Exercise: When copying the data below, keep only the lines from the one with "You are a computer-use" through the one with "Where should I", word for word, and skip the pictures.

Source information:
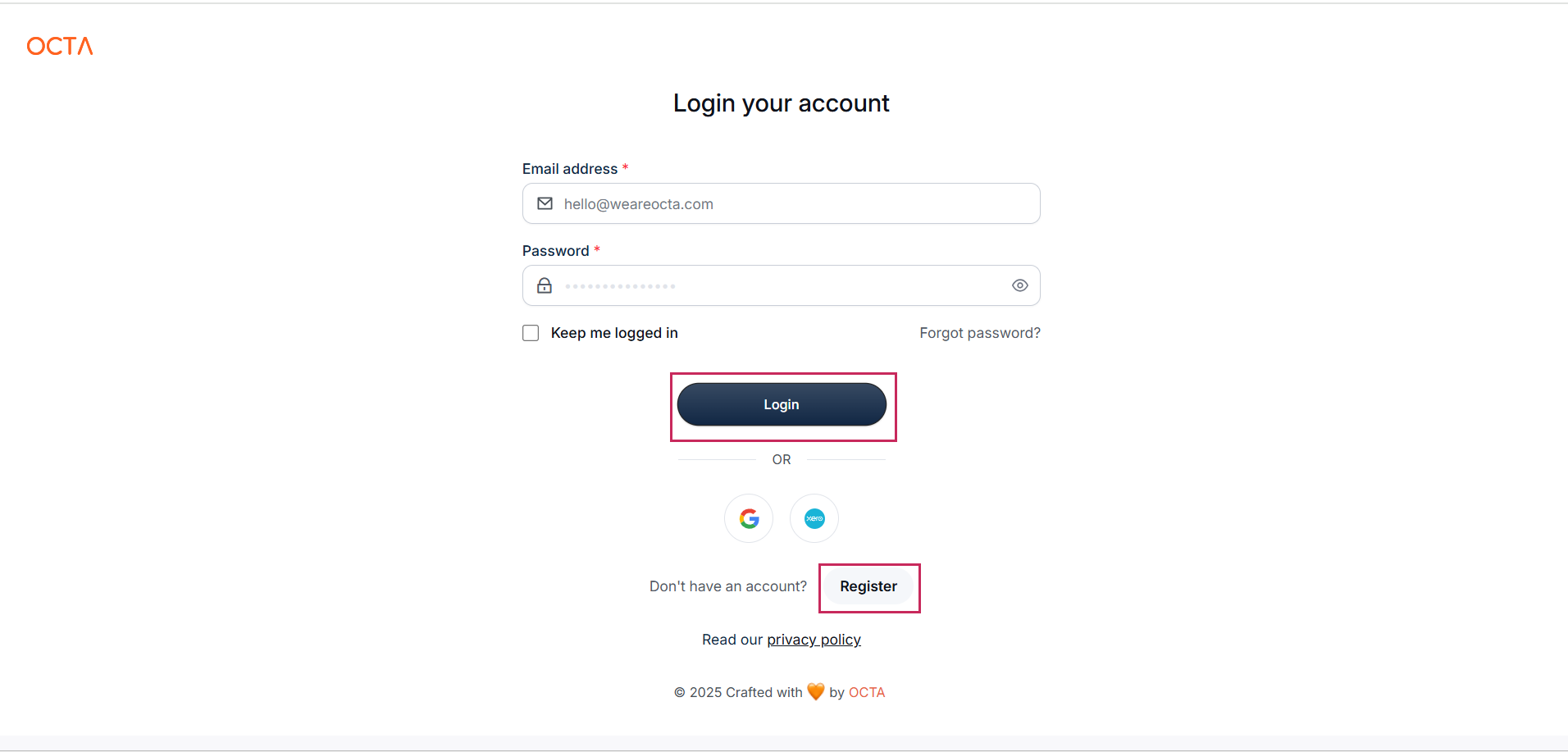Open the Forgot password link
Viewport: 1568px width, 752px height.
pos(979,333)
...
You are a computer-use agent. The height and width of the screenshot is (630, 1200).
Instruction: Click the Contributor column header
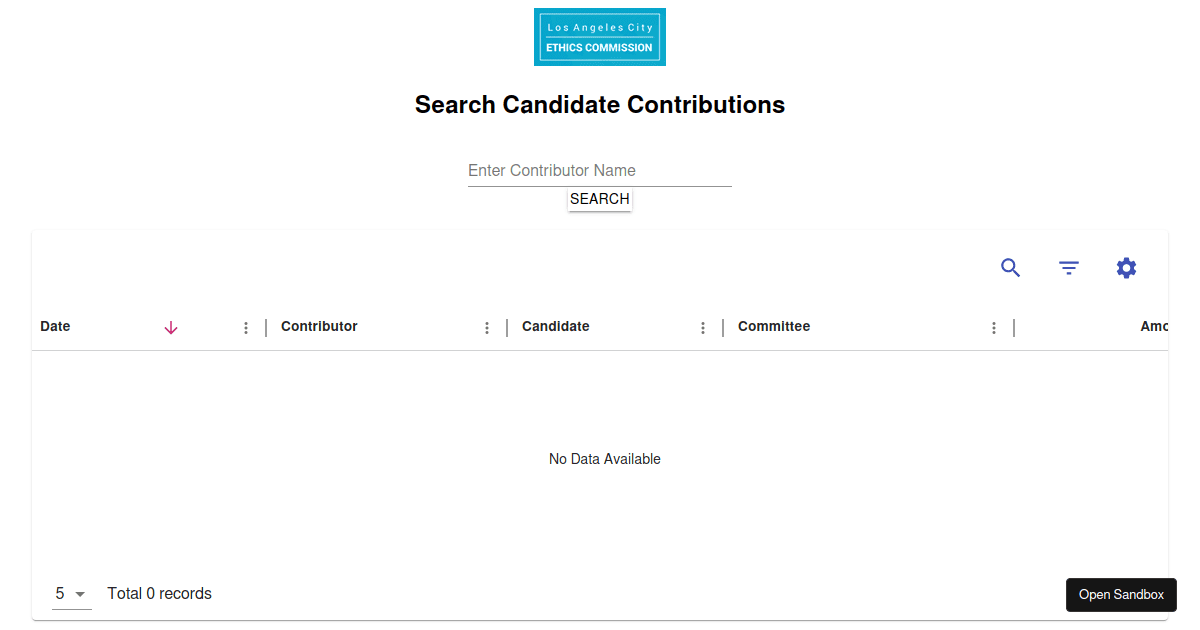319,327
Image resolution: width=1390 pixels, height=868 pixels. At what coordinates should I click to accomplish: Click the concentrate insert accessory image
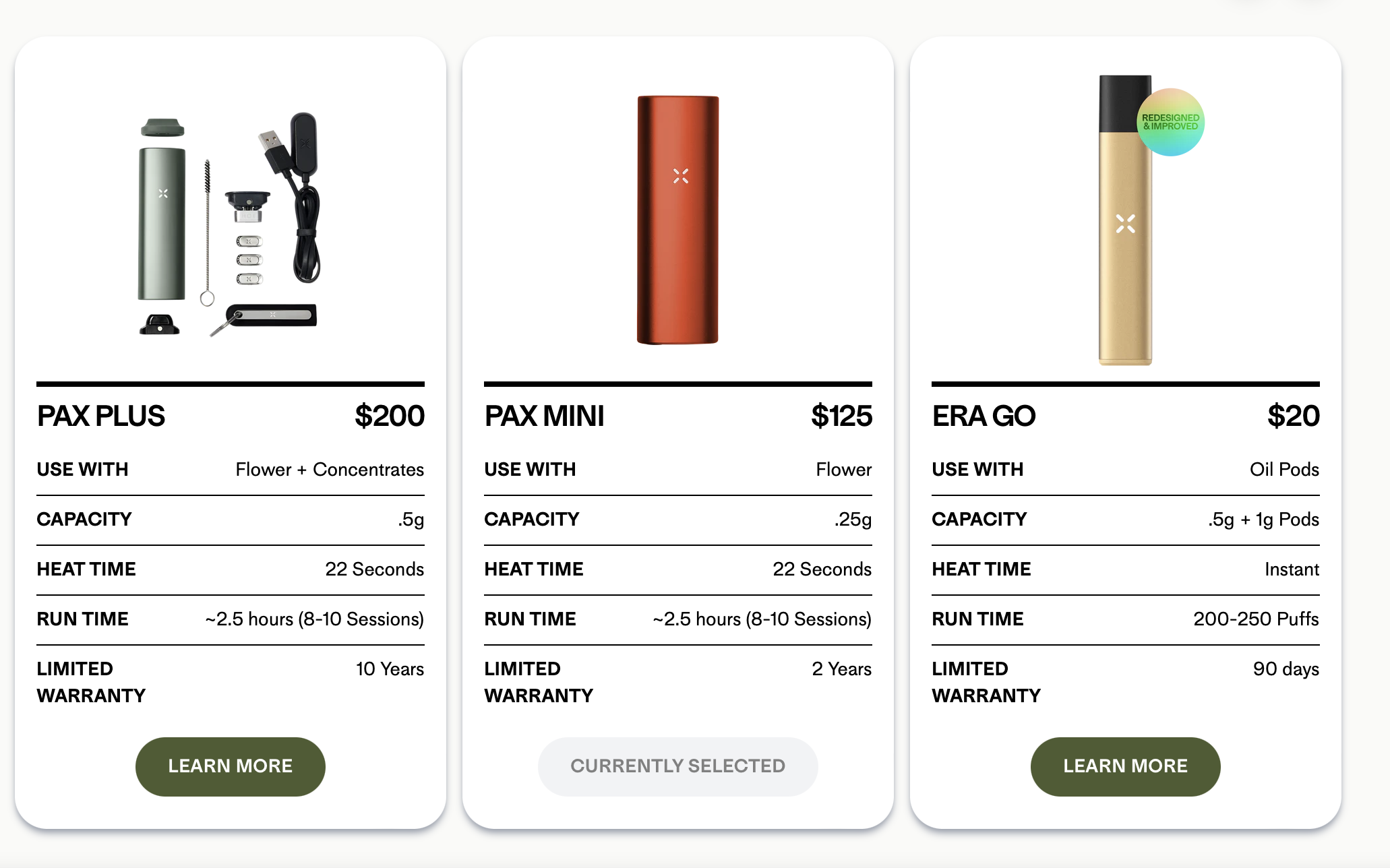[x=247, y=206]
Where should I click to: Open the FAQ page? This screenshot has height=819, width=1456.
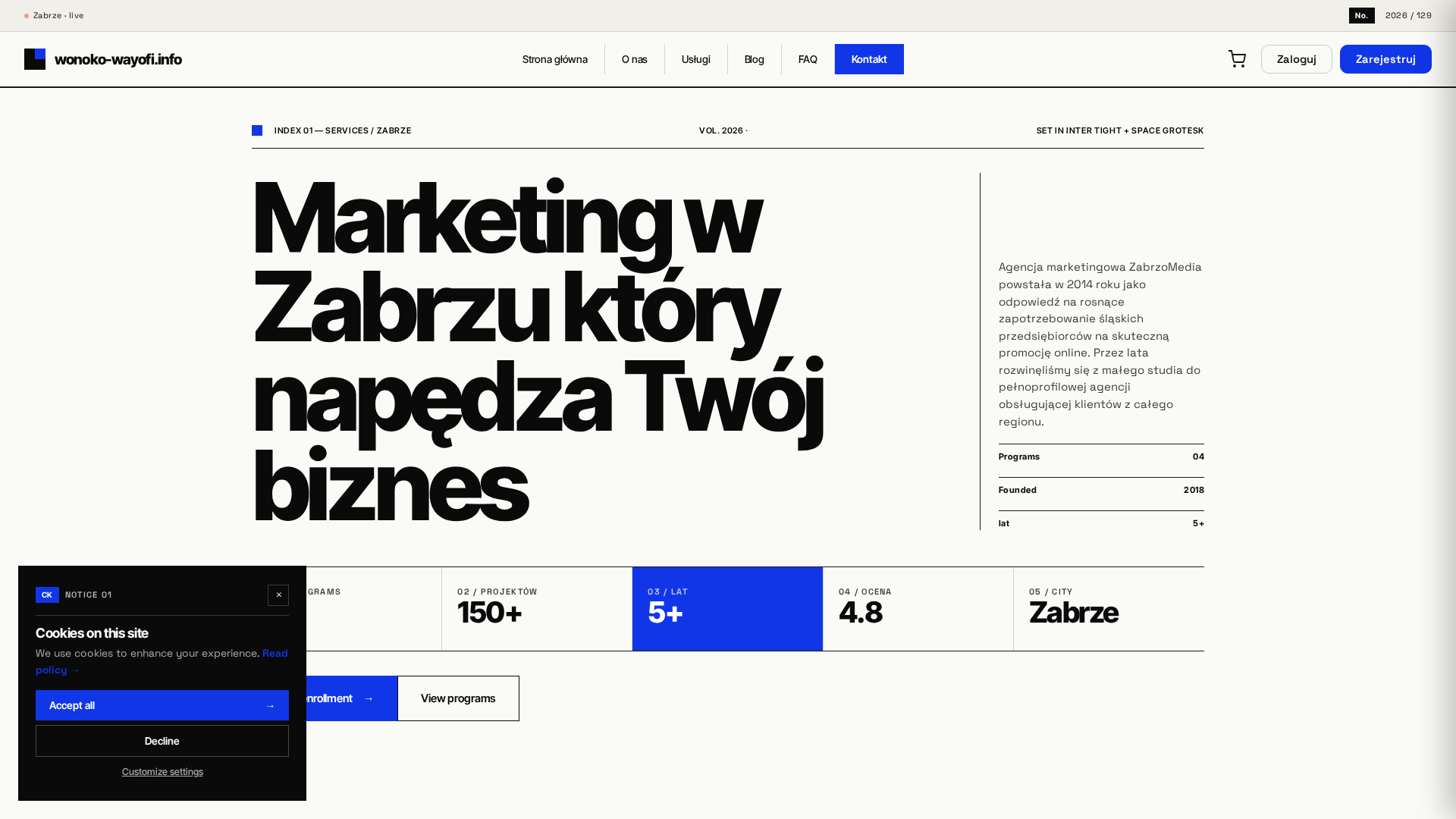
==
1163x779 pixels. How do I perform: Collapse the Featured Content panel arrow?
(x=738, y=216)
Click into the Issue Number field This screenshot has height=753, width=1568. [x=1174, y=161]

Written response:
You are a computer-use agent. The height and width of the screenshot is (630, 1200).
Instruction: Click the Contributor column header
319,327
Image resolution: width=1390 pixels, height=868 pixels. At what coordinates should I click to accomplish: Click the concentrate insert accessory image
[x=247, y=206]
Where should I click to: Open the FAQ page? This screenshot has height=819, width=1456.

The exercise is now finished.